Can re-deploy the site I made if it helps - currently down.


Workshop: Writing With Authenticity in the Age of AI

Planned

Status: Planned

This workshop hasn't been run yet. The outline below is a working draft - intended to be taught as part of the HCI Internship or as a standalone session.

What

A workshop I want to teach (maybe as part of the HCI Internship).

A research space I keep circling back to.

Key points I want to touch on:

  • What constitutes authenticity and emotional honesty in writing

    • Why authentic writing is necessary for academia and especially qualitative research
    • Concrete details grounded in human experience i.e. the shared understanding of signifiers and signifieds.
  • Why emotion is necessary for intellectual curiosity and vitality, so it ties into quantitative research as well

    • i.e. you need to care about what you're doing in order to be good at it
    • Example: for HCI research, you need to care about marginalised communities and participants if you want to do research that makes their lives better. You need to be emotional here.
    • Your brain is wired towards novelty so emotion plays a role there, that is necessary for intellectual curiosity
  • Practical ways to practice emotional honesty in writing

  • How language shapes thought processes and bilingual cognition

    • Thinking in Bangla and translating to English is not a bad thing. It signals layered thinking and cultural context.

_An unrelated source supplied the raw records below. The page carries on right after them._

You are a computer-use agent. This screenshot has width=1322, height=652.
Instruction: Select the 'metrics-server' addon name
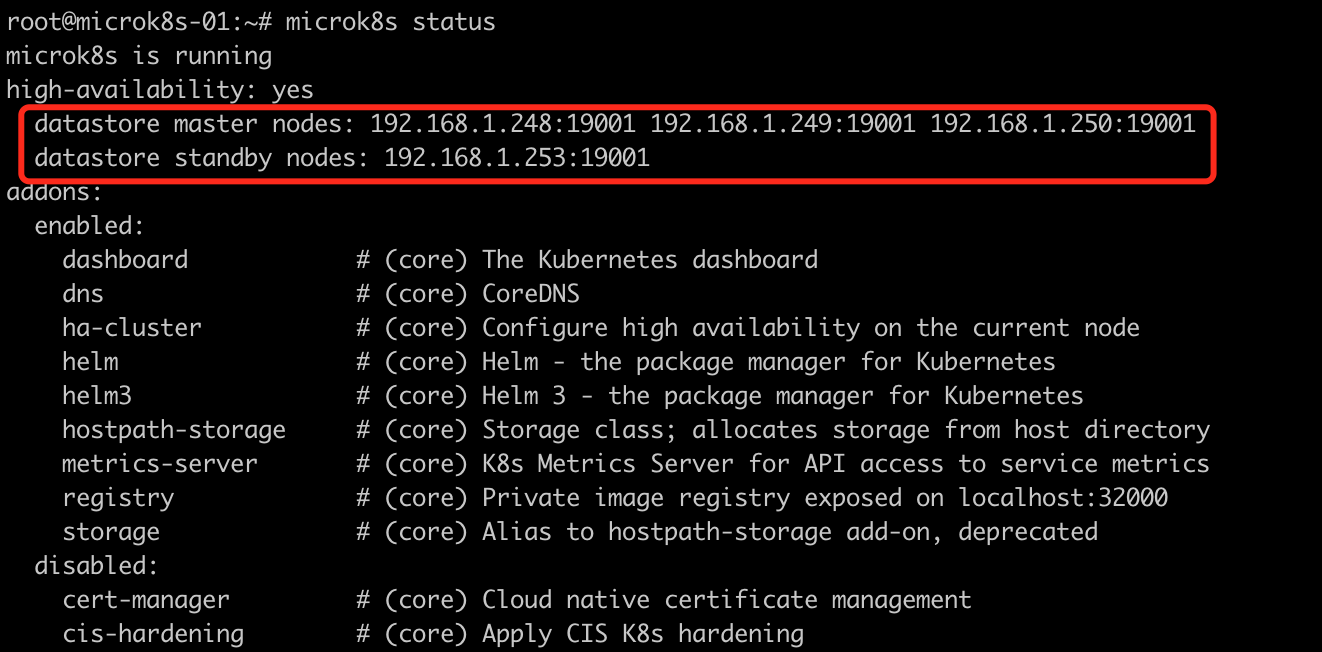[160, 464]
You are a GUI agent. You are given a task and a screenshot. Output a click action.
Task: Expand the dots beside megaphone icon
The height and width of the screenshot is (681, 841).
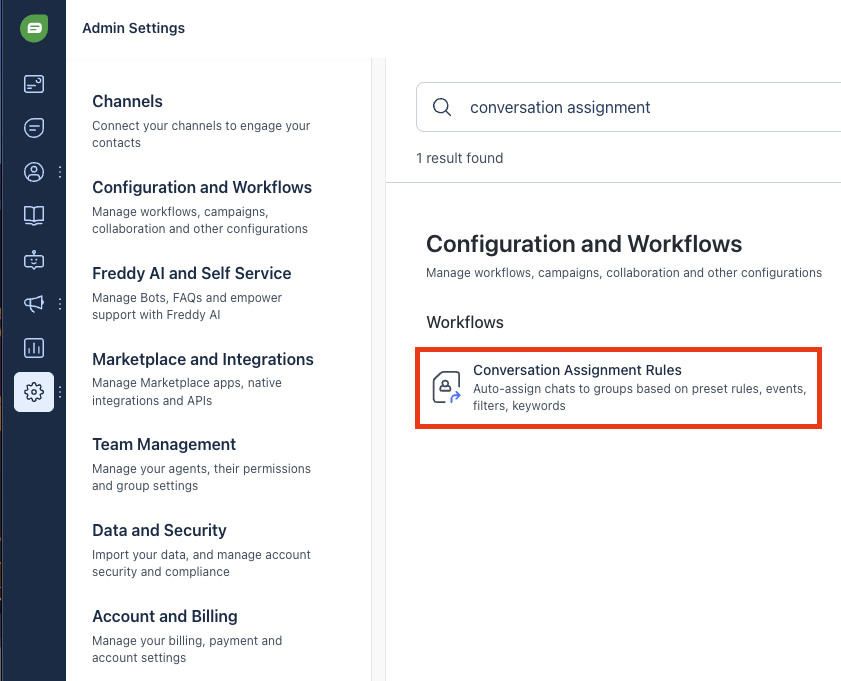60,304
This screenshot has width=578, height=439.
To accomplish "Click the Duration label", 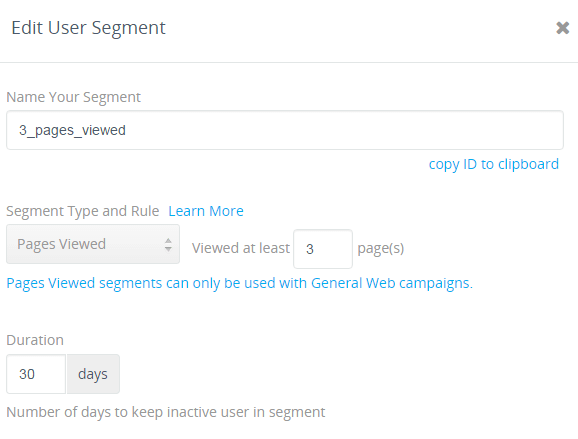I will click(x=35, y=340).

      • It signals authenticity because the thought originates from human experience with contextual layers that then gets translated. It is not an empty statement or a word mash. Bilingual cognition directly contributes towards authenticity
    • Example: If you're trying to learn something most likely your source material is in English. You translate it to Bangla to explain it to yourself and in the process of translation you will have processed the information and understood it better.

    • You can still write authentically with broken English.

    • How this affects research communication

  • What role does emotional honesty play in authenticity

    • How to not be a stochastic parrot
    • Examples of how LLMs can generate something that looks real but actually lacks depth in thinking. They exist in a self-referential loop of syntax without semantics.
    • To be a good scholar you need authenticity, as a precursor to that you need emotional honesty, for that you need emotions in the first place

Why

  • The audience is going to be Bangladeshi students proficient in both English and Bangla. The postcolonial artifacts of valuing English over Bangla is widespread across South Asia and permeates personal, professional and psychological aspects of the South Asian zeitgeist.

  • There is this hidden shame around translating from Bangla to English in their head before speaking that should be addressed. Amy Tan's Mother Tongue is a great example here.

  • Most people are not writers like I am nor do they care as much about language as I do. However they can sense what feels authentic and what isn't. They lack the vocabulary and skills to articulate exactly why it feels that way.

  • Human writing is created from lived experiences, imagination or observation. AI however only stays in textual patterns. When you read a sentence and you can't close your eyes and imagine it with solid realistic details, it's likely AI generated.

    • AI is getting really good at faking details though.
  • LLMs are autoregressive models that predict the next token (~0.75 words) based on the words that came before it. It analyses the patterns and predicts the next word in the sequence. Signifiers and signifieds hold a relationship that humans understand from experience. LLMs, however, exist in the conceptual space of signifiers from the relationships it learns during its training with no connection to reality so it cannot produce these concrete details that a human would understand. It's saying a whole lot of nothing.